Shot in black and white with an airy, guerilla feel, Frances Ha is also a clear homage to the French New Wave, an important film movement in the history of art cinema. Baumbach's choice of using composer Georges Delerue—who scored such sixties classics as Francois Truffaut's Jules and Jim and Shoot the Piano Player—reinforces the Nouvelle Vague aesthetic, as does the "wandering around the city" motif (both New York and Paris), the "two guys and a girl" dynamic (see Godard's Band of Outsiders), and the film's play with "realism" (Greta Gerwig's actual parents, and their actual home, play themselves).

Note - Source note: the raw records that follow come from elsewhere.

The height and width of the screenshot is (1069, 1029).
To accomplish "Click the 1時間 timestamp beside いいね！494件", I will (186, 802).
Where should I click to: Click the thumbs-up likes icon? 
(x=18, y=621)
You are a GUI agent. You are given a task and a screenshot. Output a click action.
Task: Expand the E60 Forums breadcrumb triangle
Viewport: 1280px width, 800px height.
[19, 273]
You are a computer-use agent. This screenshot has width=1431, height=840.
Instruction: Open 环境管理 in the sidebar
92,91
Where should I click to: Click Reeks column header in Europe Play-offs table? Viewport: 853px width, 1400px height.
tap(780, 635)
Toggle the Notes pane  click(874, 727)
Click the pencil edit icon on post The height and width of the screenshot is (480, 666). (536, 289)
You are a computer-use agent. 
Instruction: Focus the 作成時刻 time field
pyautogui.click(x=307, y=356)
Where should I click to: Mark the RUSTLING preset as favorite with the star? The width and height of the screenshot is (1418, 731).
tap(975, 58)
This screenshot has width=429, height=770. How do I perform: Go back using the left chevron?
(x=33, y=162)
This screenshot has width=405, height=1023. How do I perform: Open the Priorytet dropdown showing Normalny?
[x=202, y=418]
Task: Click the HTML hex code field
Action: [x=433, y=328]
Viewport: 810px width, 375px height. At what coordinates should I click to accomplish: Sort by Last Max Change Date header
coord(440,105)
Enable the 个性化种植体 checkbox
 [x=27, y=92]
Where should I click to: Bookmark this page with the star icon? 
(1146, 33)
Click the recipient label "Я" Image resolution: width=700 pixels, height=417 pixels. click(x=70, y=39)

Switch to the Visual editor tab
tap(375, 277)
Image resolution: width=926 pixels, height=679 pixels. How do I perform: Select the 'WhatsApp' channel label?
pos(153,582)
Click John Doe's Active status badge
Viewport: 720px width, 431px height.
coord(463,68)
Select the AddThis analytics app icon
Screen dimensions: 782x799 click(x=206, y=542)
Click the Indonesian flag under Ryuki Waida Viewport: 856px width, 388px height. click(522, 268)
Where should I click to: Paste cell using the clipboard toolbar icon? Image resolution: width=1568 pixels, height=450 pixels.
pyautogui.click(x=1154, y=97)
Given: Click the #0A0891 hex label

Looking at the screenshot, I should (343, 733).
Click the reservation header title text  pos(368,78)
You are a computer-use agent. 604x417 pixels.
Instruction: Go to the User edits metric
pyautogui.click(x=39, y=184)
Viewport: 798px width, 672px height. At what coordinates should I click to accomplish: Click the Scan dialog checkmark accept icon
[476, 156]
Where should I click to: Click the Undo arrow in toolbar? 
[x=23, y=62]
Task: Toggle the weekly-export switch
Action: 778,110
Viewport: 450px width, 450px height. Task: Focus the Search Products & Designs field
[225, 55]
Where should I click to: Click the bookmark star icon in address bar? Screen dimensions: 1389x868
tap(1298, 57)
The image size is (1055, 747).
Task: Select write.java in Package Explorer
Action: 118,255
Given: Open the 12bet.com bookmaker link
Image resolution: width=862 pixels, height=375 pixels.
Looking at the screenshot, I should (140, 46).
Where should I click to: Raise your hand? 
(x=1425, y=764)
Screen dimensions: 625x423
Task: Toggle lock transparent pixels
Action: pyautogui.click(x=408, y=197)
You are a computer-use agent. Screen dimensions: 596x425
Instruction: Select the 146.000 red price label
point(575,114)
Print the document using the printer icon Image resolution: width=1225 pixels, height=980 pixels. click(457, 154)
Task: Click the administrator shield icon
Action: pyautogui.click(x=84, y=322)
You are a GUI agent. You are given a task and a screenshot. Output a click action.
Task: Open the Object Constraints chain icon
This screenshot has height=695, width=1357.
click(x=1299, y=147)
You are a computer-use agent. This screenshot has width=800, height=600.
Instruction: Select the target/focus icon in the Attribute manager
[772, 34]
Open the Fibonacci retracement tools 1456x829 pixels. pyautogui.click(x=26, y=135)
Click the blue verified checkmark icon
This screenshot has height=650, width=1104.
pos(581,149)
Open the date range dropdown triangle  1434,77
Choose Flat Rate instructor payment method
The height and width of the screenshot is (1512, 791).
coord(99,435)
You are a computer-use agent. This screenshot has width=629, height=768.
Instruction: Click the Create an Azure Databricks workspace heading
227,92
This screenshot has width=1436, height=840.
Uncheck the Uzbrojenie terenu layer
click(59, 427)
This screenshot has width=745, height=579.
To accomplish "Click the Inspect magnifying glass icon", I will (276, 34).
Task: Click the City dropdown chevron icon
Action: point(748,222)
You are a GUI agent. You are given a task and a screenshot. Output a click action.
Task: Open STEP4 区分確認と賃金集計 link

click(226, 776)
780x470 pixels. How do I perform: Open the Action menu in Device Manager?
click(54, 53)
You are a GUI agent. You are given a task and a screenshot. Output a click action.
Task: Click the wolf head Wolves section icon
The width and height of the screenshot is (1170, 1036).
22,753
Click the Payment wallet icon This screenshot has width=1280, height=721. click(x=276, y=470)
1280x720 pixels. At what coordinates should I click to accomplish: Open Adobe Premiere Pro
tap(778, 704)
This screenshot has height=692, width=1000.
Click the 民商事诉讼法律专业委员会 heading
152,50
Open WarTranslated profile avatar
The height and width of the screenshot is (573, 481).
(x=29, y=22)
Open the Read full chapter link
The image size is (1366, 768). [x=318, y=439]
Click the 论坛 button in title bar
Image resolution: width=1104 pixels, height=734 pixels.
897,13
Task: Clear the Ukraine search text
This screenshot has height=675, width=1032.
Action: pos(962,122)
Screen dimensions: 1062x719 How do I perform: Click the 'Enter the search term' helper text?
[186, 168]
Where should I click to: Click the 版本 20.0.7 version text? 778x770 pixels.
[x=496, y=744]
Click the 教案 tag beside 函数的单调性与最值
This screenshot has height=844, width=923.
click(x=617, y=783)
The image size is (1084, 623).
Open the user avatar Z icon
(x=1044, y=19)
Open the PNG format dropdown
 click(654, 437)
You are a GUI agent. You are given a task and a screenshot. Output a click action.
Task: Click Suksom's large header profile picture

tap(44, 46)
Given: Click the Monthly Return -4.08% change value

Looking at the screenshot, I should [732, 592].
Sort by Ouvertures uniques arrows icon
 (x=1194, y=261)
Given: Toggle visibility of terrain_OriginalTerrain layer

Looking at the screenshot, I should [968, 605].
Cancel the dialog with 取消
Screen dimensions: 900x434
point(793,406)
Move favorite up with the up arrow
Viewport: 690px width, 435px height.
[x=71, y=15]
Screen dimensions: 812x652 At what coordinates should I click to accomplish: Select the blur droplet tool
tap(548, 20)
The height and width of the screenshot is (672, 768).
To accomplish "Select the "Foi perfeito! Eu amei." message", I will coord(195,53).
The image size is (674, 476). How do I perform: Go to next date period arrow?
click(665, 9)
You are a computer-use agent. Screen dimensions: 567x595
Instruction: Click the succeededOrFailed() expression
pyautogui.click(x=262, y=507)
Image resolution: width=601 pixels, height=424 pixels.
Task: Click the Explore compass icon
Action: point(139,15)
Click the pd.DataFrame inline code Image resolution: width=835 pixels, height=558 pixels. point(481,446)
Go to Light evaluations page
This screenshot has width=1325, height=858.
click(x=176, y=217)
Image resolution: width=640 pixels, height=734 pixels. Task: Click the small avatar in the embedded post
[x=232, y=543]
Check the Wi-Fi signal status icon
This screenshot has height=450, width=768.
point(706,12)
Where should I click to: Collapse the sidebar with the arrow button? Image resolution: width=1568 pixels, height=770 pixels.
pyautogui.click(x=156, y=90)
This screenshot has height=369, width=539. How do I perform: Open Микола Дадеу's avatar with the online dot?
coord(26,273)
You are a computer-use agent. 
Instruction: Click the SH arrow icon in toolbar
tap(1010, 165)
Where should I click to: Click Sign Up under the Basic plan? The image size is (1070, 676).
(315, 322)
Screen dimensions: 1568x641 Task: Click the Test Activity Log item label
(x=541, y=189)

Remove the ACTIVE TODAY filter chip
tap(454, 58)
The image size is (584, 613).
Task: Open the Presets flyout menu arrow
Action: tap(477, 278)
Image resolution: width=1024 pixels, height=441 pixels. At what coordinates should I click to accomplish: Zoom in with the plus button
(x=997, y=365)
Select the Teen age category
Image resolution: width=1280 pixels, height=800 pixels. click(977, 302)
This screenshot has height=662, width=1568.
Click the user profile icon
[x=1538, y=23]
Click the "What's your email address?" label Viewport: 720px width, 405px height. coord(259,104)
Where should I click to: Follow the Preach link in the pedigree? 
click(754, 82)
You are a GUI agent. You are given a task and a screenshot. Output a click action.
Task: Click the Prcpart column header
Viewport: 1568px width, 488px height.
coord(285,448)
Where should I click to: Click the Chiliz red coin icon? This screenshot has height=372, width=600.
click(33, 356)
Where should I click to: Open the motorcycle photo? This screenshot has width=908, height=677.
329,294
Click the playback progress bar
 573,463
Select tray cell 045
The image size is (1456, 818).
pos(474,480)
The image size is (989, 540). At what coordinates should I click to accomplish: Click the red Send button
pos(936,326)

The retro visuals—juxtaposed with the things like cell phones and blogs—underscore the film's interest in ephemerality. Very little is permanent in Frances' world. Her roommate and best friend from college, Sophie (Mickey Sumner), has a new boyfriend and is moving on to sexier things (a job in Tokyo!). But without reliable income, her ballet career having never quite taken off, Frances has to live on friends' couches, or friends of friends' couches, another victim of the "what did this degree get me?" plague sweeping America's recession-impacted youth.

The film evokes this in a variety of ways. It highlights the actual street addresses she lives in throughout New York City. Frances visits the storage unit where her nascent estate (dorm room vestiges and hand-me-down furniture) waits expectantly for the moment it can be useful in furnishing a more permanent dwelling. She explores Paris on a whim, tromps through forests during a stint as a summer ballet camp counselor, and visits her parents' home back in Sacramento over the holidays. Among other things, the film succeeds in stirring up those Sehnsucht pangs for geographical or spiritual "home" which tend to be present in the art that moves us most.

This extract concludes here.